You may, for example, study your expenses and realize that you want to redirect 5% of one spending category, such as clothing, to another category, such as retirement. The following month, you can study your ledger to see how effectively you executed that goal against your budget.
A budget is a flexible tool that allows you adjust as needed to accommodate new goals or financial emergencies.
Ledgers vs. Budgets
Ledgers provide the financial data that forms the foundation of a successful budget. Understanding the distinctions between the two tools can help you use them together more effectively.
|Are data collection tools||Are planning tools|
|Focus on the present||Focus on the future|
|Provide financial information for use in a budget||Use financial information from ledgers to guide spending|
An Example of Budgets and Ledgers Working Together
Let's say Sally records most of her purchases by collecting receipts. She inputs the amount she spent into a spreadsheet at the end of each day. Since she does this daily, she only spends about five minutes per workday (less than half an hour per week) working on this task.
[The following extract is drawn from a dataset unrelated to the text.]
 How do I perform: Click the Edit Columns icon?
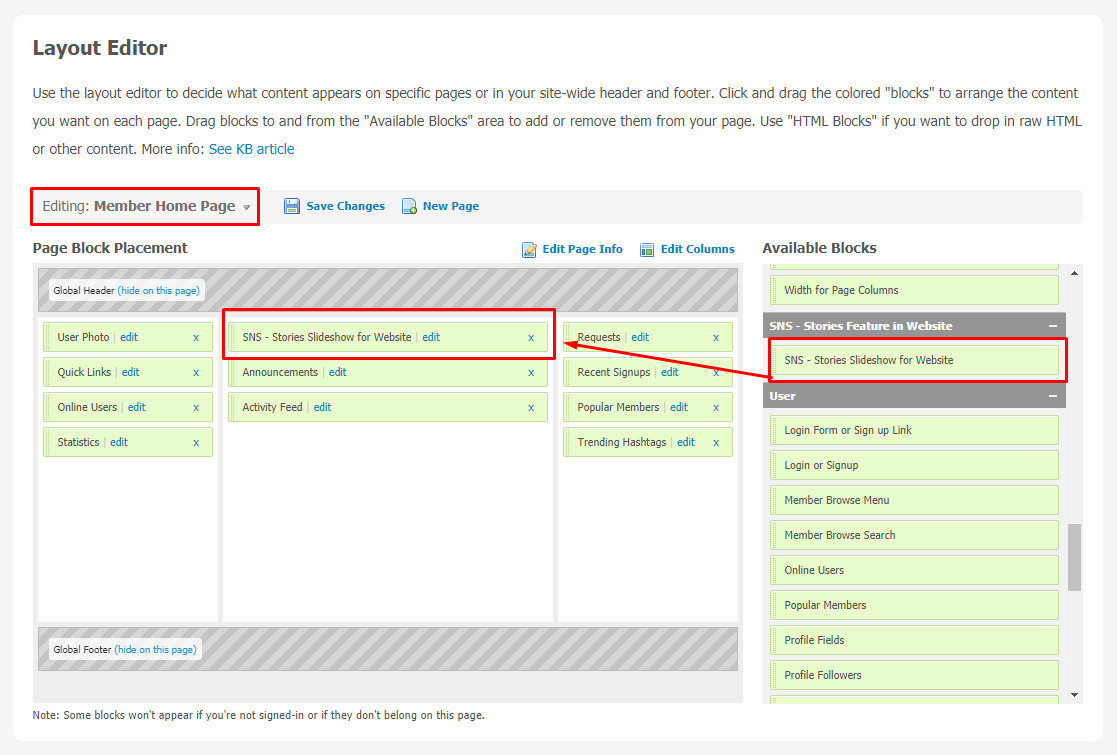click(x=647, y=249)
At the end of the month, Sally reviews her spending and sees that she's spending far more money eating at restaurants than she realized. She also wants to take a trip to Italy. Armed with the data from her ledger (the spreadsheet), she creates a budget (a big-picture goal) that guides her to spend less on restaurant meals in favor of building a vacation fund.
According to a survey from the Certified Financial Planner Board of Standards, Inc., 59% of consumers are not tracking spending—and 2 out of 5 say that they've never kept a budget.
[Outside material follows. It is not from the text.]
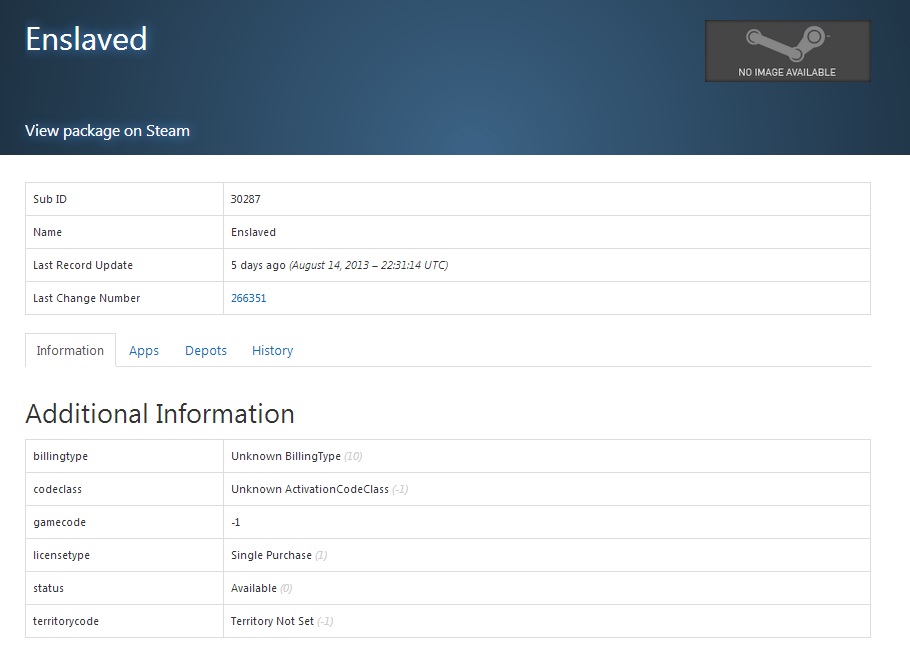
Task: Select the Information tab
Action: (x=70, y=351)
Budgeting websites like Mint.com act as automated ledgers. These websites track and categorize your spending and show your personal expenses in the form of graphs, charts, and other helpful visuals. The data-collection aspect of these websites reflects ledger qualities rather than budget qualities.
These websites also allow you to input your goals for future spending. On Mint.com, for example, you can input that you'd like to save $40,000 for a down payment on a home. There's even a tool that helps you calculate how much money you can reasonably spend on a house, based on your income. You can then select the accounts or categories from which you want to pull your down-payment savings. and monitor the progress you make toward this goal.
The goal-tracking aspect of this website reflects true budgeting, which may never be fully automated since it requires a human element of judgment, evaluation, and critical thinking.